We then went out to her front porch. She motioned towards her wheelchair. We thought she wanted to sit there, so we began to help her in, but she resisted, and then started helping Deanna in, insisting that she try out the wheelchair. We obliged.

We got to hang out with Lola a few more times that week. We went with her to my Uncle Mars’ birthday, where she stayed up until three in the morning. We took her out to a restaurant where she ate more than some of my cousins. We went with her to a resort to celebrate her own birthday. Although half the cake remained, she hid it in a box and told all of the guests that there was no more cake.

It was a thrill to see Lola so joyful and full of life while we were in the Philippines. At one point, she picked up her plate and several dolls and looked around at her house and then at us and told us plainly, “imagine… that I could have all this?!”

I said goodbye to Lola the night before we left. Alice, who does an incredible job as her caretaker, was tucking her in, and we gave her goodnight kisses as she laid down next to her dolls. I had already twice experienced having to say goodbye to Lola where she was at an age and a distance where it was very uncertain if I would see her again. That uncertainty held true for this goodbye as well, but I also knew not to be surprised if I saw her again soon enough. That would be great if it happens.

Being 96 years old and 7,000 miles away from me means that every moment I get with her must be savored. And while it was happening, I asked myself, am I where the Love is? The answer, was a resounding yes. My grandma lived with us on and off throughout my childhood, maybe for a total of ten years or so.

I realized how much of what I had planned this summer had ended up looking like a pursuit of where the Love is. Going to Korea to spend a solid week of quality time with Jihyun. Going to a refugee camp in Mae Sot to learn about the history and struggles of the Karen people. Taking a 24 hour trip to Isla Vista shortly after the tragedy just to be with some familiar faces. All of that was to the rythym of going where the Love is.

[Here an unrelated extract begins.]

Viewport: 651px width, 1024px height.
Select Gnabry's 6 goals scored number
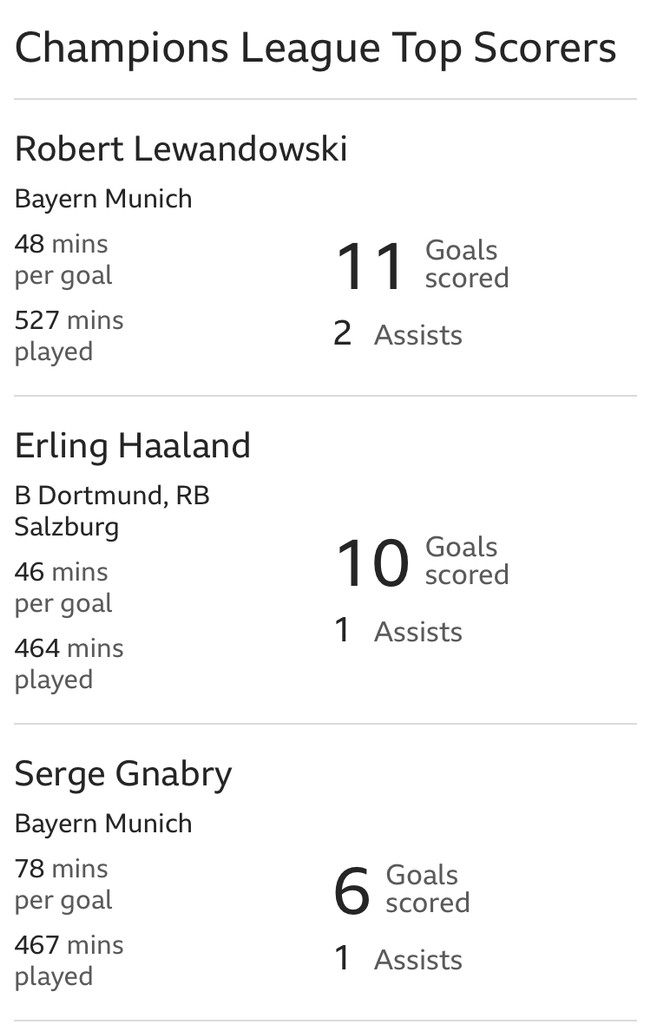pos(352,891)
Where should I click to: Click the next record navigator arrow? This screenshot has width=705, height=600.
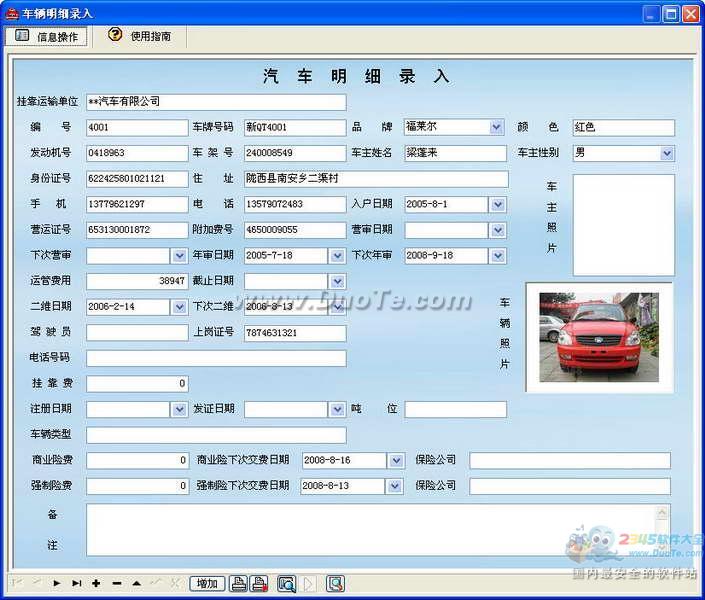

And in the end, I think most of the best decisions I’ve made in life have been made by going where the Love is.

Couch surfing in Isla Vista to further deepen relationships.

Going on the road for LiNK to pursue Love for the North Korean people.

Going to South Africa to Love the Zulu boys.

Moving to Bakersfield to be with Deanna.

Moving to Oregon to start a grad program so my future can consist of putting it all together.

It can be easy to get so over-motivated to live a good story that you’re not sure where to start. But one of the biggest things I’ve had the pleasure of learning is summed up simply and lyrically:

If you go where the Love is, then you won’t be lost again.